▶ **Task details**: From the records, pick out and copy each line containing "модульные".

Dataset excerpts START

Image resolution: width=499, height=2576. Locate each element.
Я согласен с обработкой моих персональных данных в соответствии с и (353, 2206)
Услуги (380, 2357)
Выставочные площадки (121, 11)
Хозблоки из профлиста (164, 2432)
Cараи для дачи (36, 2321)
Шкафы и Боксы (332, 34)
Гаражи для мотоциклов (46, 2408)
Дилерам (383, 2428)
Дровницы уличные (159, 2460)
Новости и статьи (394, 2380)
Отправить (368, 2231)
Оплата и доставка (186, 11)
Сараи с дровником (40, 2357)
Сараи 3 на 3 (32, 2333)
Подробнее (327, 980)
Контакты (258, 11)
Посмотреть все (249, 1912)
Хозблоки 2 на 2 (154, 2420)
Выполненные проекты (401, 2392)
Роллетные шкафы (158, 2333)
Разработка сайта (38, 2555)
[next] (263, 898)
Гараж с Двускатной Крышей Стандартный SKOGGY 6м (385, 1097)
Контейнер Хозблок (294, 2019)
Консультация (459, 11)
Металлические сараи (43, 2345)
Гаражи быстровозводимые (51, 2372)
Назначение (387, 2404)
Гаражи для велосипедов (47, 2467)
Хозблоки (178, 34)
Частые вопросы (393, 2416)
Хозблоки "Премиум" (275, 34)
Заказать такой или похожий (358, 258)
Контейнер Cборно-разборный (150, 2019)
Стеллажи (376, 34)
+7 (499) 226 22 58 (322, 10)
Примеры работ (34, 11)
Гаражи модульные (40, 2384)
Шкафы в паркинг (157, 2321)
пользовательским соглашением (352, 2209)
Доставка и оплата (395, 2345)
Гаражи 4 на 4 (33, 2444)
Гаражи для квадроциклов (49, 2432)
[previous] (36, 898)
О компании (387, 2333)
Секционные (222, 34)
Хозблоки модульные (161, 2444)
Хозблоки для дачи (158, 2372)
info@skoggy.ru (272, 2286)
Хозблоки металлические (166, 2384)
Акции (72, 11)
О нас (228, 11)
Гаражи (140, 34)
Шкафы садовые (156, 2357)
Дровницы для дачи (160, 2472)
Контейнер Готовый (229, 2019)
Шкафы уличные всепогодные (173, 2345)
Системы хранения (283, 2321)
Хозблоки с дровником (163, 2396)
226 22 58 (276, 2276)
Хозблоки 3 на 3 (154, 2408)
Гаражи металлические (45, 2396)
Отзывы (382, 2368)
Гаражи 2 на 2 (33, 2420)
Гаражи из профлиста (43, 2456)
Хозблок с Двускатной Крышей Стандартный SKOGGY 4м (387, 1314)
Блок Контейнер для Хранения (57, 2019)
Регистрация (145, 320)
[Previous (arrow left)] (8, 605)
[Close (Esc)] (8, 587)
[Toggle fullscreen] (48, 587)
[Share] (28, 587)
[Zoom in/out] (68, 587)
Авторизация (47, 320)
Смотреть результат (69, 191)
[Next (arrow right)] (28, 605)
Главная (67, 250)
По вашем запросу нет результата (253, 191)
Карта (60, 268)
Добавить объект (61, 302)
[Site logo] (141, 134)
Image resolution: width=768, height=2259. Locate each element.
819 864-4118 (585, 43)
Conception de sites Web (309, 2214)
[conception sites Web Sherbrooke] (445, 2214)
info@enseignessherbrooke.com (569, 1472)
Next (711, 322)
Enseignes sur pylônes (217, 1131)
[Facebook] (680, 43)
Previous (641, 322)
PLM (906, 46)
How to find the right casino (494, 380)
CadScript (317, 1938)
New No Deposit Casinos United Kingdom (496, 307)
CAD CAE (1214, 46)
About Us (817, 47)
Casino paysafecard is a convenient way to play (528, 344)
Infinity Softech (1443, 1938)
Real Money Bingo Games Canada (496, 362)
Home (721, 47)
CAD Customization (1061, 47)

Dataset excerpts END

▶ **Response to this task**:
Гаражи модульные (40, 2384)
Хозблоки модульные (161, 2444)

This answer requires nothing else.